(Records for this task)

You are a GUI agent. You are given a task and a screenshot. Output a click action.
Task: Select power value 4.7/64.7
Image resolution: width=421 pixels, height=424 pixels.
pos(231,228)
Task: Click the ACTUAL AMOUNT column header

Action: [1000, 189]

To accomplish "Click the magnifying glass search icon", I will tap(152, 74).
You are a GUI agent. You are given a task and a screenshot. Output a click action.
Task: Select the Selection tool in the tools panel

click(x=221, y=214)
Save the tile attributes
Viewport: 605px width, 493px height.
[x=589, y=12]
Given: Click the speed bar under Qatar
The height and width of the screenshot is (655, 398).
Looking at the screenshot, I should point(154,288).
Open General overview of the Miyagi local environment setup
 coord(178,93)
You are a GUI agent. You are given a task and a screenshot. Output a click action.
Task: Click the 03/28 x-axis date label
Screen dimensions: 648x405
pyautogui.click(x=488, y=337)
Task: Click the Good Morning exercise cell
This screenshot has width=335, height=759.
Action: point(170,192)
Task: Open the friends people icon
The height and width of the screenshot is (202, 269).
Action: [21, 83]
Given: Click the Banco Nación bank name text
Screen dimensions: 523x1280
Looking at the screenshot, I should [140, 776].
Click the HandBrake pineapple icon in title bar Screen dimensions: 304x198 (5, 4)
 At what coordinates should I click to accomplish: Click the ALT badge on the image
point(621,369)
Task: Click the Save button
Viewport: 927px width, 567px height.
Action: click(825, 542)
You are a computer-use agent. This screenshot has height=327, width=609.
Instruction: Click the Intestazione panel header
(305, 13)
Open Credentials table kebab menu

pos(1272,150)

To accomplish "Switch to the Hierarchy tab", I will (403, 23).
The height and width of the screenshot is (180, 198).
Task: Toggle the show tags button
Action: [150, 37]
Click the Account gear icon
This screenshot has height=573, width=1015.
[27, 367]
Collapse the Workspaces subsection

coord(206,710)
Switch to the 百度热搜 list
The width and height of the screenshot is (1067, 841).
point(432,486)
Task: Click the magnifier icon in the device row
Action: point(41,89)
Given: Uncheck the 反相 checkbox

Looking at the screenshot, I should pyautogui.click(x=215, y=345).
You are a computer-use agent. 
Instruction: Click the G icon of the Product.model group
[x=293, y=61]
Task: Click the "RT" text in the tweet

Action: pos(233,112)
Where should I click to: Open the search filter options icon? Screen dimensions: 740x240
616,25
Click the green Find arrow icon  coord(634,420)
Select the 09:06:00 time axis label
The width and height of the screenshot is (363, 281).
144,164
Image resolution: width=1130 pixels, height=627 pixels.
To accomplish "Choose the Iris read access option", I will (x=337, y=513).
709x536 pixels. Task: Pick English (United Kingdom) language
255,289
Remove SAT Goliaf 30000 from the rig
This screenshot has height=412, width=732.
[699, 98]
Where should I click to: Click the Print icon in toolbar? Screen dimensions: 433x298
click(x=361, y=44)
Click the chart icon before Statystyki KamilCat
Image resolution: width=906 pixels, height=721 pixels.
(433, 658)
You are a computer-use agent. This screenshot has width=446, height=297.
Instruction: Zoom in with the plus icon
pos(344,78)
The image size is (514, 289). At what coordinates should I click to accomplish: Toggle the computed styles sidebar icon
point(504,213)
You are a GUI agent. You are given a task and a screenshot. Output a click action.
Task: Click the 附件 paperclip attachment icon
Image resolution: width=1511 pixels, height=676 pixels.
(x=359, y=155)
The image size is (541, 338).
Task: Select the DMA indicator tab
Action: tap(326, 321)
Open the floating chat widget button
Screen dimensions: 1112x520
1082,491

(End Records for this task)

→ **What is expected**: The response should consist of all the entries, reproduced word for word.

→ **Answer to this problem**:
You are a GUI agent. You are given a task and a screenshot. Output a click action.
Task: Select power value 4.7/64.7
Image resolution: width=421 pixels, height=424 pixels.
pos(231,228)
Task: Click the ACTUAL AMOUNT column header

Action: [1000, 189]

To accomplish "Click the magnifying glass search icon", I will tap(152, 74).
You are a GUI agent. You are given a task and a screenshot. Output a click action.
Task: Select the Selection tool in the tools panel

click(x=221, y=214)
Save the tile attributes
Viewport: 605px width, 493px height.
[x=589, y=12]
Given: Click the speed bar under Qatar
The height and width of the screenshot is (655, 398).
Looking at the screenshot, I should point(154,288).
Open General overview of the Miyagi local environment setup
 coord(178,93)
You are a GUI agent. You are given a task and a screenshot. Output a click action.
Task: Click the 03/28 x-axis date label
Screen dimensions: 648x405
pyautogui.click(x=488, y=337)
Task: Click the Good Morning exercise cell
This screenshot has width=335, height=759.
Action: point(170,192)
Task: Open the friends people icon
The height and width of the screenshot is (202, 269).
Action: [21, 83]
Given: Click the Banco Nación bank name text
Screen dimensions: 523x1280
Looking at the screenshot, I should [140, 776].
Click the HandBrake pineapple icon in title bar Screen dimensions: 304x198 (5, 4)
 At what coordinates should I click to accomplish: Click the ALT badge on the image
point(621,369)
Task: Click the Save button
Viewport: 927px width, 567px height.
Action: click(825, 542)
You are a computer-use agent. This screenshot has height=327, width=609.
Instruction: Click the Intestazione panel header
(305, 13)
Open Credentials table kebab menu

pos(1272,150)

To accomplish "Switch to the Hierarchy tab", I will (403, 23).
The height and width of the screenshot is (180, 198).
Task: Toggle the show tags button
Action: [150, 37]
Click the Account gear icon
This screenshot has height=573, width=1015.
[27, 367]
Collapse the Workspaces subsection

coord(206,710)
Switch to the 百度热搜 list
The width and height of the screenshot is (1067, 841).
point(432,486)
Task: Click the magnifier icon in the device row
Action: point(41,89)
Given: Uncheck the 反相 checkbox

Looking at the screenshot, I should pyautogui.click(x=215, y=345).
You are a computer-use agent. 
Instruction: Click the G icon of the Product.model group
[x=293, y=61]
Task: Click the "RT" text in the tweet

Action: pos(233,112)
Where should I click to: Open the search filter options icon? Screen dimensions: 740x240
616,25
Click the green Find arrow icon  coord(634,420)
Select the 09:06:00 time axis label
The width and height of the screenshot is (363, 281).
144,164
Image resolution: width=1130 pixels, height=627 pixels.
To accomplish "Choose the Iris read access option", I will (x=337, y=513).
709x536 pixels. Task: Pick English (United Kingdom) language
255,289
Remove SAT Goliaf 30000 from the rig
This screenshot has height=412, width=732.
[699, 98]
Where should I click to: Click the Print icon in toolbar? Screen dimensions: 433x298
click(x=361, y=44)
Click the chart icon before Statystyki KamilCat
Image resolution: width=906 pixels, height=721 pixels.
(433, 658)
You are a computer-use agent. This screenshot has width=446, height=297.
Instruction: Zoom in with the plus icon
pos(344,78)
The image size is (514, 289). At what coordinates should I click to accomplish: Toggle the computed styles sidebar icon
point(504,213)
You are a GUI agent. You are given a task and a screenshot. Output a click action.
Task: Click the 附件 paperclip attachment icon
Image resolution: width=1511 pixels, height=676 pixels.
(x=359, y=155)
The image size is (541, 338).
Task: Select the DMA indicator tab
Action: tap(326, 321)
Open the floating chat widget button
Screen dimensions: 1112x520
1082,491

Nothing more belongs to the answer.